Cross-posted at HASTAC

by Andi Rehak and Daniel Hickey


This post introduces the design principles for recognizing learning that are emerging  from the Design Principles Documentation Project (DPD).  A previous post summarized how the DPD project derived these principles. This is the first of four posts, to be followed by posts outlining the principles for using badges to assess, motivate, and study learning.


First and foremost, digital badges serve to recognize some learning or accomplishment.  As succinctly put by Mozilla's Carla Casilli and Erin Knight in their EDUCAUSE Brief, "badges signify accomplishments such as completion of a project, mastery of a skill, or marks of experience."  An important distinction here was made by David Wiley when he pointed out that "badges are not assessments…badges are things we award to people who pass assessments.”

In more formal educational contexts, this practice is usually called "credentialing."  We are using a more general term of “recognizing” to emphasize that many of the practices for recognizing learning with badges are more informal.  For example, while a Girl Scout badge is technically a credential, few would call it that.  The different DML projects recognize various types of learning.  The way that learning is recognized and who recognizes it also varies. These differences then have consequences for assessing, motivating, and studying learning.

Our Process for Identifying these Principles
We first identified the intended practices for recognizing learning in each project's proposal.  As project teams began implementing those intentions, we interviewed them to uncover their enacted practices.  The 5-10 enacted practices for each project were then sorted into a manageable set of more general principles.  We debated categories and subcategories ourselves. We then discussed and refined them at a half-day workshop before the DML conference with 45 badge project team members.

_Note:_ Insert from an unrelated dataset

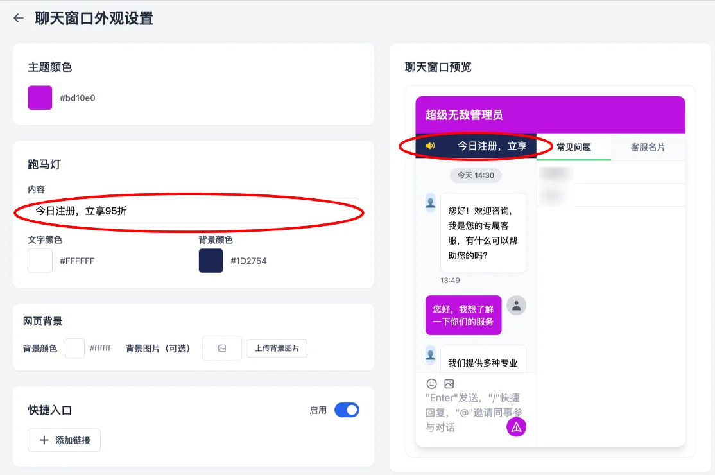Click the 添加链接 button
The image size is (715, 475).
[x=64, y=440]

This resulted in the preliminary set of design principles listed below, starting with the ones that were most widely represented.  These principles are not set in stone.  The principles and (eventually) sub-principles will continue to evolve as we work with them, identify resources that are relevant to each, share them with projects, and begin sharing them more generally.  We seek your questions and suggestions.  Please post comments directly on the blog.

Nine Principles for Recognizing Learning with Digital Badges
The following principles are ordered by prevalence in the current badging practices of the DML Competition 4: Badges for Lifelong Learning awardees. While these principles were developed based on the practices of the DML awardees, these principles should be useful in helping organize efforts to design and refine any badging system. The usefulness of the principles will (hopefully) increase as they are connected to existing literature on credentialing of learning experiences as the DPD team delves into that phase of the project.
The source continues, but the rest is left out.